In most places, those numbers would mean a solid victory for people who support transit. Had the measure succeeded, it would have allowed San Francisco to borrow up to $400 million through bonds to help fund transit modernization, street improvements, etc. But given California's absurd and undemocratic thresholds, the bond authorization required 66⅔ percent of the vote but only got 65.11. That means its supporters got a "shellacking," as 48 Hills called it.

So what does the failure mean for riders?

“Make no mistake that Prop A’s loss will hurt all San Franciscans, but especially our most transit-dependent riders,” said Zack Deutsch-Gross, Policy and Community Investment Director at the SF Transit Riders. “The failure to pass Proposition A will continue the decades of disinvestment in public transit that has resulted in the inadequate service we have today, particularly in equity priority communities.”

And SFMTA put out the following statement Tuesday:

The SFMTA is going to do everything possible to find alternative sources for these funds. We know that improving Muni and making streets safer remain priorities for our community—and we’re committed to working to make that a reality.

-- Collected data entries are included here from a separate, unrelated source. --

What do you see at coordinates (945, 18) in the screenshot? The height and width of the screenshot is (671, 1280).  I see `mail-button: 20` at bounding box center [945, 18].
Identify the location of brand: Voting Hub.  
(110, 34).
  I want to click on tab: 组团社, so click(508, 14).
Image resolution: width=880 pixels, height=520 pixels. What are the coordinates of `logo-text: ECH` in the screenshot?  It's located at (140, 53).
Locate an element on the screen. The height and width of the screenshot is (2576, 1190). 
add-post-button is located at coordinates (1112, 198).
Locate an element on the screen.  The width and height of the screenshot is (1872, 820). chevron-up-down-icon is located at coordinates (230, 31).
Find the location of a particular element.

The loss of Proposition A is going to make our path to transitioning to a 100% zero emission fleet more difficult, because a large amount of funding was going to go toward upgrading Muni facilities so we can charge battery-electric buses in them. It’s also going to make it harder to fund the street improvements on San Francisco’s high-injury network that are crucial to preventing traffic deaths and serious injuries.

The agency also wrote that:

...we’ll be looking at what we can learn from the election results and how we can apply those lessons moving forward. We need to have more conversations and engagement with community members and community-based organizations—especially those on the west side of the city, where support for the bond measure was lowest—to ensure that we fully understand their transportation needs. We also need to continue building trust with San Franciscans so we can work together to create a robust transportation network that equitably connects everyone to where they need to go, regardless of their income or neighborhood.

A two-thirds requirement is, of course, extremely difficult to achieve under even the best of circumstances, which this definitely was not. Streetsblog cautions against drawing the wrong lessons. It was an off-year election with low voter turnout, at 46 percent. Given that, and the slim margin by which it failed, basically anything to buy a little more turnout and transit love could have pushed it across the finish line.

The bars between Muni and BART--a powerful symbol of the lack of integration and customer focus among Bay Area transit agencies. Photo: Streetsblog/Rudick
The bars between Muni and BART--a powerful symbol of the lack of integration and customer focus among Bay Area transit agencies. Photo: Streetsblog/Rudick
The bars between Muni and BART--a powerful symbol of the lack of integration and customer focus among Bay Area transit agencies. Will a new bill be contingent on making these bars go away, along with so many other obstacles to using transit in the Bay Area? Photo: Streetsblog/Rudick

Might something as simple as promising free transfers between BART and Muni have been enough to convince 3,323 additional voters to say "yes"? How about cutting the iron bars between BART and Muni as a powerful signal that SFMTA managers are going to start putting riders above the interests of agency bureaucracies? And while it may have been financially necessary, did Muni help or hurt its case by shutting down all rail service--something no other transit system did in the whole world--for over a year during the pandemic? And let's not forget Muni's incompetence with splicing its overhead wire, contributing to more long-term shutdowns.

It's not a huge revelation to say it's hard to sell Muni funding measures under such circumstances. Despite that, the fact that the measure was not "shellacked" is a testament to how much the people of San Francisco care about public transit, depend on it, and want it to be better.